Correspondance de Voltaire/1756/Lettre 3216

La bibliothèque libre.
Correspondance de Voltaire/1756
Correspondance : année 1756GarnierŒuvres complètes de Voltaire, tome 39 (p. 84-85).

3216. — À M. LE COMTE D’ARGENTAL.
7 août.

Mon divin ange, voici le Botoniate achevé et réparé à peu près comme vous l’avez voulu. L’auteur[1] est un homme très-aimable, et porte un nom qui doit réussir à Paris.
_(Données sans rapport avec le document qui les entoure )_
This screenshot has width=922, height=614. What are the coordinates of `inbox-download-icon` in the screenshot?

Je ne doute pas que les comédiens n’acceptent une pièce qui vaut beaucoup mieux que tant d’autres qu’ils ont jouées, et je doute encore moins du succès quand elle sera bien mise au théâtre. Je vous demande vos bontés, et nous sommes deux qui serons pénétrés de reconnaissance.

Mon cher ange, les bras ensanglantés[2] sont bien anglais ; mais, si on les souffre, je les souffre aussi.
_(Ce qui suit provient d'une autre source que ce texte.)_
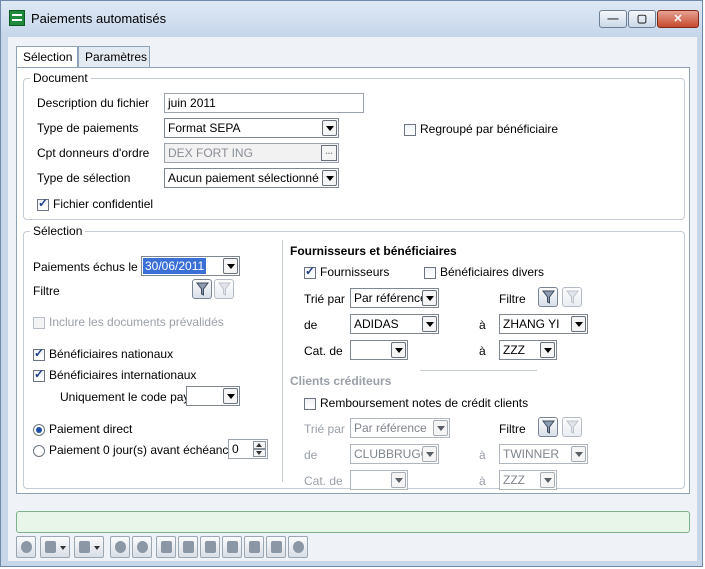 The width and height of the screenshot is (705, 569). I want to click on stepper-down-icon, so click(260, 453).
Si cet honnête La Beaumelle est enfermé[3], je n’en suis pas surpris ; il avait dit dans ses Mémoires, en parlant de la maison royale : « On s’allie plaisamment dans cette maison-là. »

On dit qu’il avait fait imprimer une Pucelle en dix-huit chants, pleine d’horreurs.
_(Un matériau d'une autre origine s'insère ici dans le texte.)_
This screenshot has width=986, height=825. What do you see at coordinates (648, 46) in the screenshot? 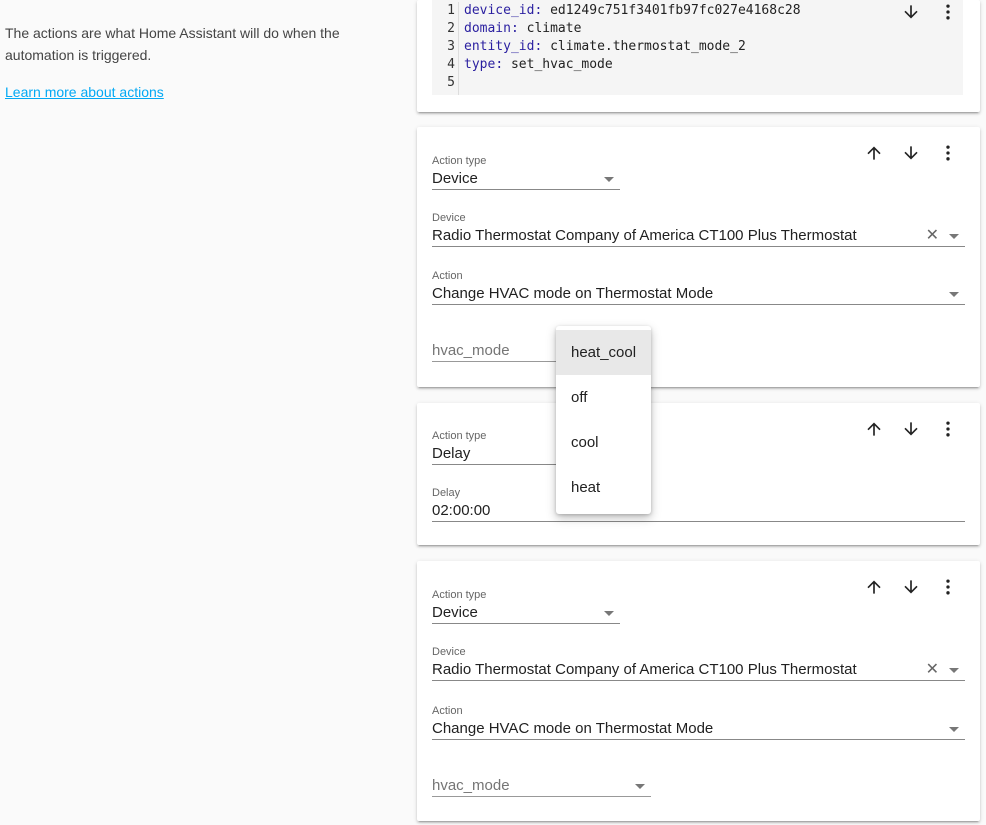
I see `code-value: climate.thermostat_mode_2` at bounding box center [648, 46].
Je ne savais pas que ce fût M. de Sainte-Palaye[4] qui m’eût honoré du Glossaire ; voulez-vous bien lui donner le chiffon ci-joint ?

La poste part ; je n’ai que le temps de vous dire que vous êtes le plus aimable et le plus regretté des hommes.

  1. Fr. Tronchin, conseiller d’État de Genève.
  2. Allusion à Lekain jouant le rôle de Ninias dans Sémiramis.
  3. Mis pour la seconde fois à la Bastille, le 6 août 1756, La Beaumelle n’en sortit que le 1er septembre 1757.
  4. J.-B. de La Curne de Sainte-Palaye, né à Auxerre en 1697, mort le 1er mars 1781, avait publié le Projet d’un glossaire français, 1756, in-4°. Aucune des lettres que lui adressa Voltaire n’a encore vu le jour. (B.)